The great majority (around 95%) of colorectal cancers are linked to spontaneous mutations. A small percentage (around 5%) of CRC stems from inherited germline (heritable) mutations. Genetic testing can determine if you have a heritable mutation. If your doctor suspects your cancer may be heritable, they will order testing for you. If you were diagnosed before age 45, and your doctor hasn’t ordered germline testing, it’s a good idea to ask for it.

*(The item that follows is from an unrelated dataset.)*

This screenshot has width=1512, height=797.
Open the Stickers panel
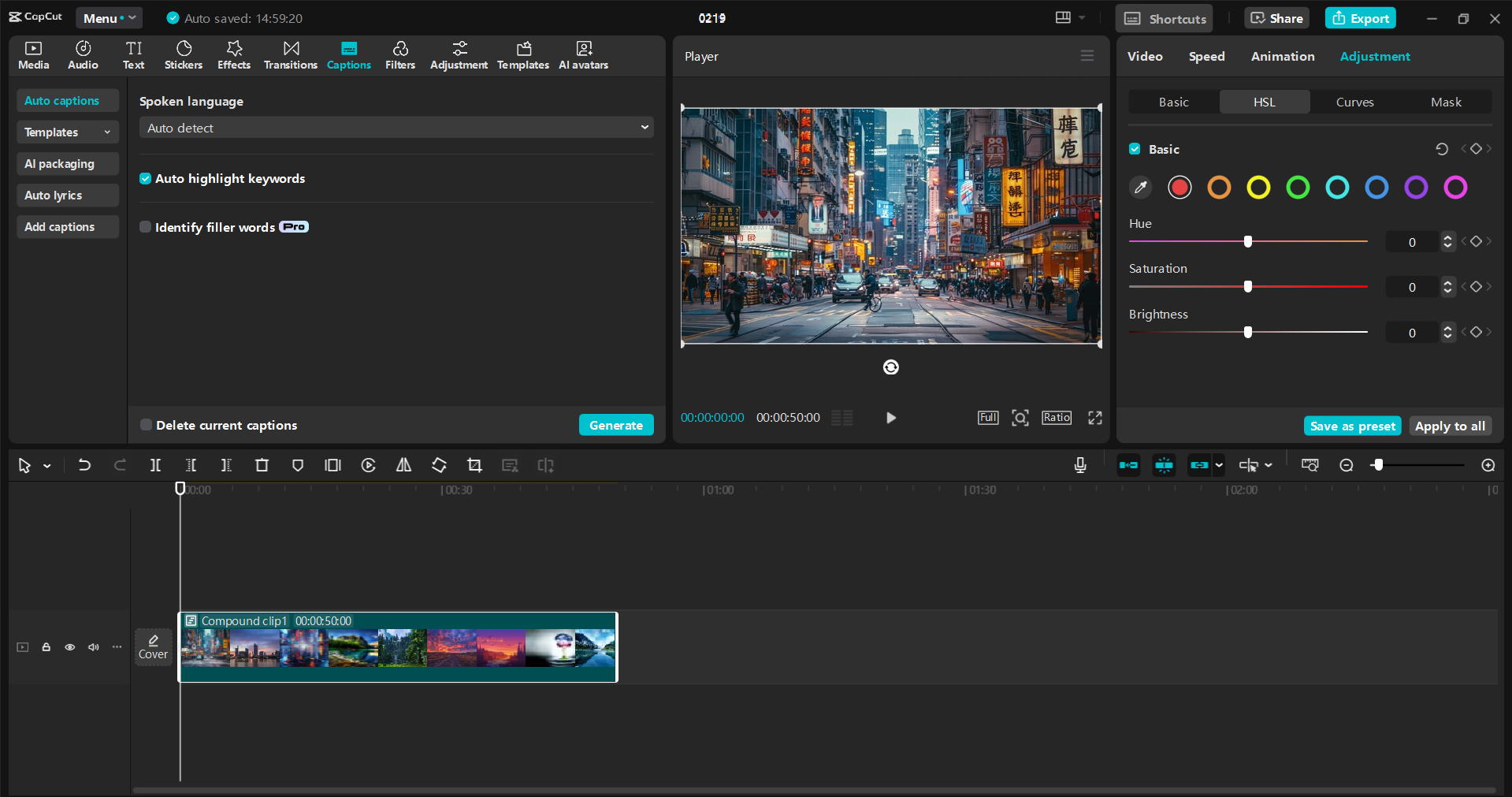point(183,55)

If you want to learn more, check out our section on cancer and your genes.
Make sure that you understand what your insurance covers, and what your deductible is. Call your insurance company to discuss exactly what they can pay for. Reach out to your cancer center. Many centers have a social worker who can help you navigate the financial cost. If your doctor orders a test that is not covered by your insurance, many testing companies have financial assistance programs as well. Nonprofit organizations — such as COLONTOWN’s Second Opinion Project — can help you with unexpected costs related to your treatment.
You are not required to disclose your cancer diagnosis to your workplace, but if you feel comfortable, you can speak to your HR department. It’s possible that your workplace offers short-term or long-term disability options. It might even be possible to work part-time while you’re in treatment.
Under the United States Equal Employment Opportunities Commission (EEOC), cancer is not always considered a disability. However, depending on the ways your cancer has affected your everyday life, the Americans with Disabilities Act (ADA) can help protect you. Examples of reasonable accommodations include changing work schedules and making the workplace easier to access if you have mobility issues.
Your disease is your own, and you should manage it as you feel is best for you. Sign up for your cancer center’s medical online portal, and get access to your records. Get copies of every scan and blood test you get; this will make it easier to keep track of your disease and get a second opinion. If you’re confused about something, speak up and ask questions. If you disagree with something, let your healthcare team know. You are in charge.
It may feel daunting at first, and you might not know where to begin. Join support communities like COLONTOWN to see how others are advocating for themselves. Over time, you may feel more comfortable with taking an active role in your treatment.